Nesse final de semana, vivi na carne essa fatídica experiência, com direito a todos os requintes. Fui assistir a um filme belíssimo, “Apenas uma noite”( Last night), pleno de pausas eloqüentes, ritmos que acompanham um tema que existe desde que o mundo é mundo, ou seja, as injunções do desejo, as escolhas que ele impõe ao amor e a dor que disso advém, tendo como pano de fundo um casal,suas dúvidas e opções.Paralelo ao que se passava na tela, uma outra cena se arrastava: entre uma pipoca e outra, campainhas de celulares tocavam, bocas não se fechavam e emitiam comentários inacreditáveis ao longo de toda a projeção, alguns recheados de preconceitos, outros de pura narrativa do que viam. Tipo: “o que será que eles vão fazer agora?.” “ ..ele mergulhou na piscina de camisa?...” ele vai dar um flagra nela...(????).

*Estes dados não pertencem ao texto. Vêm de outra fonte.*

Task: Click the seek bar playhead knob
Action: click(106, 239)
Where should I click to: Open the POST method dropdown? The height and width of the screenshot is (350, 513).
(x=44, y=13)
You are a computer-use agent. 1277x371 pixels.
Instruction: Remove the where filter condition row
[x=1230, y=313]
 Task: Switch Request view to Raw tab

De nada valeram os “psius”e sequer a mudança de lugar, pois a mesma cena se repetia nas cadeiras vazias que restavam. Em suma, o que era prazer, virou suplício. E é nisso que vem se transformando o ato de ir ao cinema.

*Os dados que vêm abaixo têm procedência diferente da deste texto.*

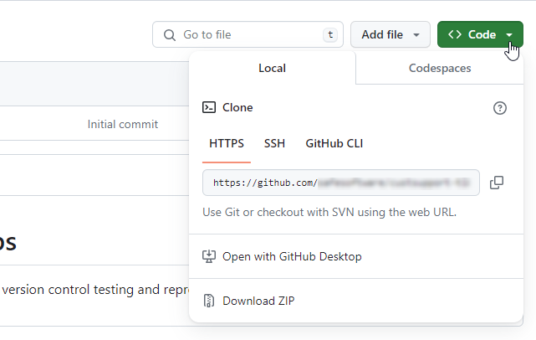Screen dimensions: 536x340
Task: Switch clone protocol to SSH
Action: pyautogui.click(x=274, y=143)
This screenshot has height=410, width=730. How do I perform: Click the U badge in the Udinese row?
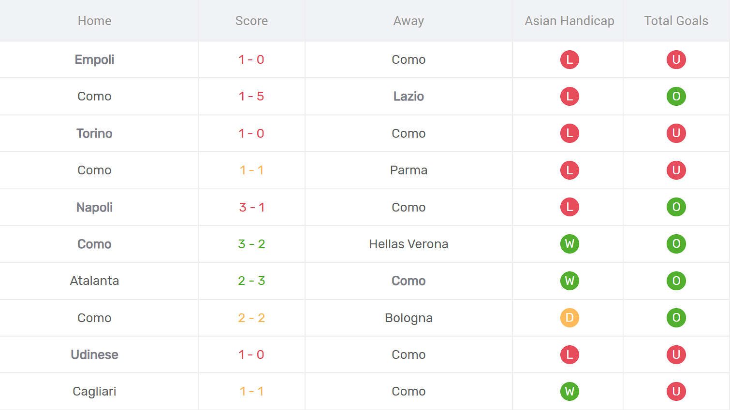point(676,354)
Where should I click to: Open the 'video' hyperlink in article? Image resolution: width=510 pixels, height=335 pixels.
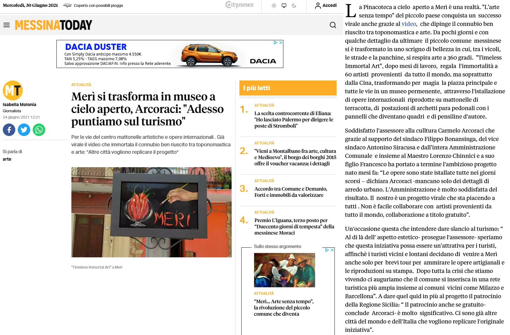tap(409, 24)
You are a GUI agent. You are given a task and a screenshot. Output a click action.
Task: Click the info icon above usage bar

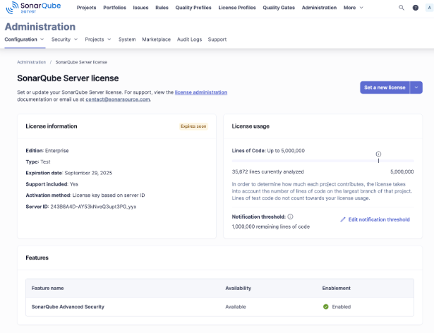(378, 153)
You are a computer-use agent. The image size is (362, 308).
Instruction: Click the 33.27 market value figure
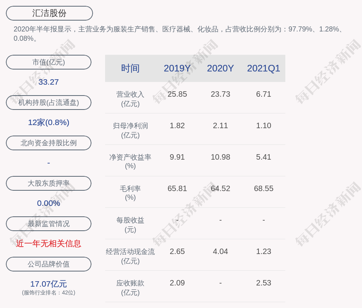pyautogui.click(x=49, y=82)
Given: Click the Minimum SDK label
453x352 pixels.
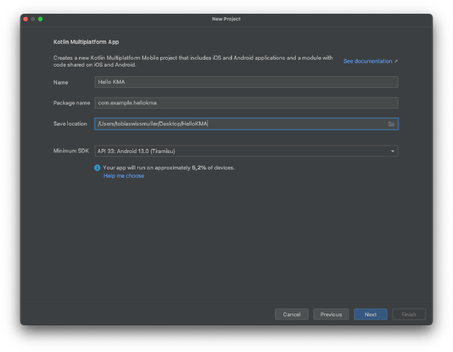Looking at the screenshot, I should pos(71,151).
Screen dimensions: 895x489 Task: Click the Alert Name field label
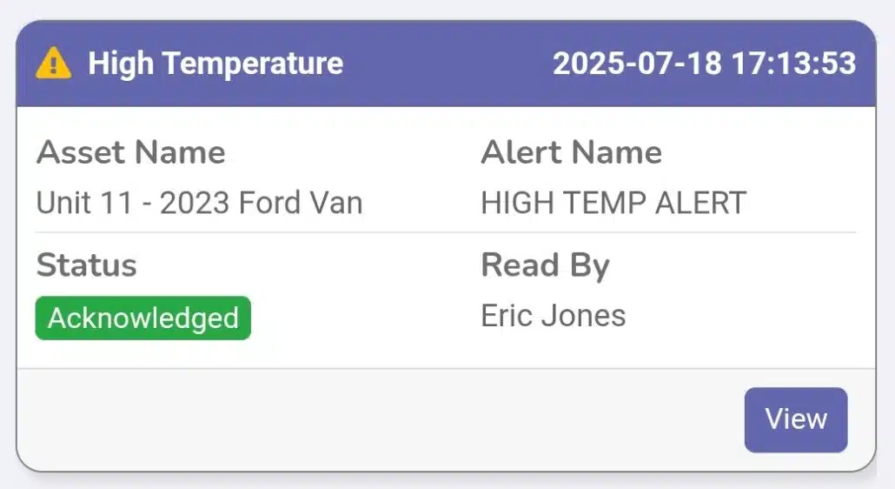pyautogui.click(x=571, y=152)

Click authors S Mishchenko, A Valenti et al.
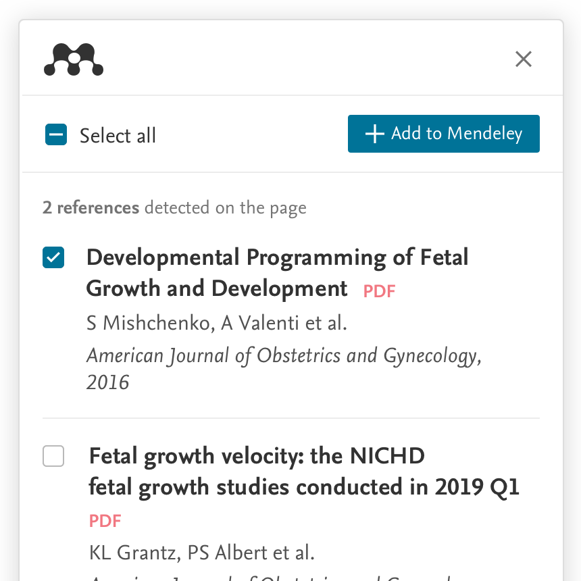pyautogui.click(x=217, y=323)
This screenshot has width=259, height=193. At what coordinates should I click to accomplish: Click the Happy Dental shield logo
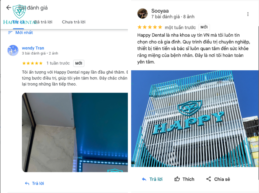[x=19, y=11]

Buñuel, um dos maiores gênios da sétima arte, dizia: “O cinema é como um sonho, que por seu próprio mecanismo nos abre uma pequena janela sobre o prolongamento da realidade. Minha aspiração como espectador de cinema, é descobrir, através de um filme, qualquer coisa que não se pode ver na realidade objetiva.”

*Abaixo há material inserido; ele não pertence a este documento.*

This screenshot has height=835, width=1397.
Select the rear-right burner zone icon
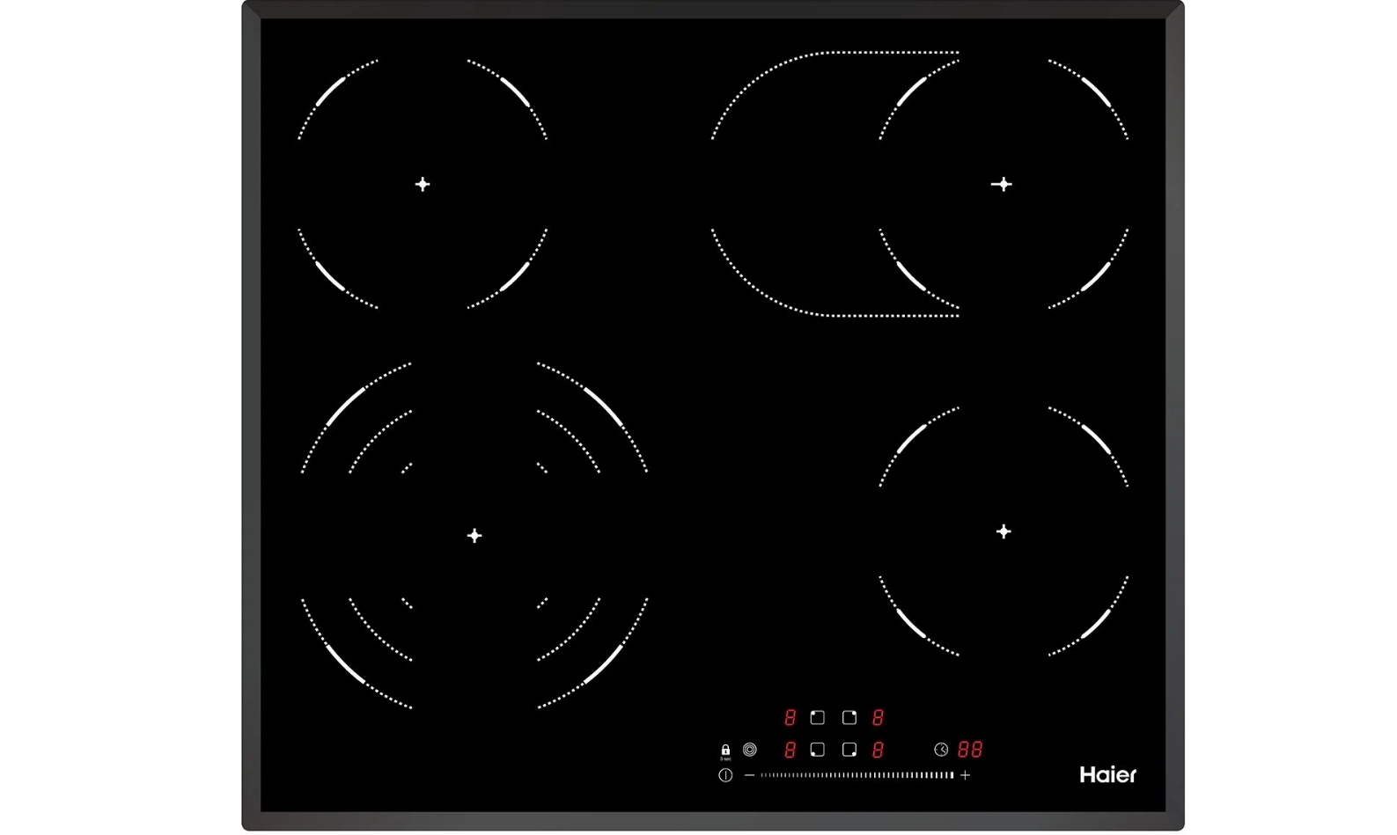849,718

Nesse sentido, ele equiparava a experiência subjetiva que um sujeito tem diante da tela, à expansão psíquica que Freud propiciou com a descoberta do inconsciente. Tanto um quanto outro, falavam de algo que inclui a introspecção e o silêncio. Não é à toa que tantos cineastas se aproveitaram da aproximação entre a psicanálise e o cinema.
Não há concentração, não há abstração, não há exercício possível de interioridade que resista à compulsiva tagarelice que tomou de assalto o mais precioso refúgio daqueles que, ainda, apesar de tudo, insistem em sonhar de olhos bem abertos.